Why do I get so caught up in knowledge and belief? Simply, because there are vast amounts of pseudo-factual mumbo-jumbo-snake-oil-paramedical-feel-good junk being promulgated as "science". Consider, for example, parents who believe that autism is caused by vaccines. Despite the fact that numerous studies have dismissed any link, some parents are deciding to forgo vaccines and thereby render their children vulnerable to entirely preventable and highly dangerous illnesses. Those parents are quick to point out that autism arises in young children often shortly after being vaccinated, and believe that this correlation of timing is actually evidence of causation. They collapse uncertainty into certainty, ignoring two key facts: nearly every case of autism emerges at about that age, and the incidence of autism is identical in vaccinated and non-vaccinated children. The scientific method requires that a hypothesis be testable, and that once the hypothesis has been disproved it must be discarded. Applied to the hypothesis that "autism is caused by vaccinations", that vaccinated and non-vaccinated children develop the disease at the same rate is enough to disprove it. For some, the belief that autism is caused by vaccines is preferable to the disease being caused by factors they may not be able to explain or control. Their doubt is relieved, and that is soothing, regardless of the implausibility of the explanation. 'Anecdote trumps data' is the lament often uttered by those who try to use rational arguments with those who have made a non-rational decision.

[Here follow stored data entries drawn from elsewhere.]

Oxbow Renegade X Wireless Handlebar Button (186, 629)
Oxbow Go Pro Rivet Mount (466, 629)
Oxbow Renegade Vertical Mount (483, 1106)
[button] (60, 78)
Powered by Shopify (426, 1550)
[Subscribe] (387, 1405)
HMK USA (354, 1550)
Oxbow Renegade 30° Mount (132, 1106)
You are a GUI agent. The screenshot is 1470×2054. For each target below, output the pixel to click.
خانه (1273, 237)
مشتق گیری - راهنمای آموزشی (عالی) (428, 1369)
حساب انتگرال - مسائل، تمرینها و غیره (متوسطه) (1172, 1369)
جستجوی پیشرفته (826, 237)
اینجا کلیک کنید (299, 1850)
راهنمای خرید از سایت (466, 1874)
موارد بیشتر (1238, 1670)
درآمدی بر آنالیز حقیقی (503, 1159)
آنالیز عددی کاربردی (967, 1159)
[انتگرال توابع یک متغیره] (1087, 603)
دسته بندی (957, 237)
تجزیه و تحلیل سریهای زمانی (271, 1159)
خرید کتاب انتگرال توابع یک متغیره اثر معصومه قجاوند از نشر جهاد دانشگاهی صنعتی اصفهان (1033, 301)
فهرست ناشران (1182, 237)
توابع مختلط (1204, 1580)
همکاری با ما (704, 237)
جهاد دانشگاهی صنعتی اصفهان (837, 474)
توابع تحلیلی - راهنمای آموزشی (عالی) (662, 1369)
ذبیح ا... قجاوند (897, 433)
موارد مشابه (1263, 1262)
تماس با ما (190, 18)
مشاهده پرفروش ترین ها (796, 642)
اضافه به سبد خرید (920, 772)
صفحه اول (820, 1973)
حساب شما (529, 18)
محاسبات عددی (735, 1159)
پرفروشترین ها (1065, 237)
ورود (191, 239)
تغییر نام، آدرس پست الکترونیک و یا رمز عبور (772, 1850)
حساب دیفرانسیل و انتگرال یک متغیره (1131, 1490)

A similar disregard for reason is displayed by those people who believe that climate change is a hoax. The vast quantities of observable data are ignored, even though much of it is obvious even to the non-scientist (for example, shrinking glaciers, ponds that no longer freeze over in winter, numerous heat waves and record high temperatures, 'drunken trees', melting permafrost, etc.). For them, climate change is a hoax perpetuated by scientists trying to get grant money. There is a profound irony in this 'greed and cupidity' explanation in that the groups actively fighting any sort of response to climate change are those that make billions upon billions of dollars from maintaining our addiction to fossil fuels.

In both cases the viewers are blind to the obvious facts, and blame the scientific consensus on a conspiracy. Just as patriotism is the last refuge of scoundrels, conspiracy theories may be the last resort for the uninformed mind. In fairness, perhaps both of the present examples may be better explained by bias. And, the only sure cure for bias is access to truth, ability to reason, and a willingness to change one's mind.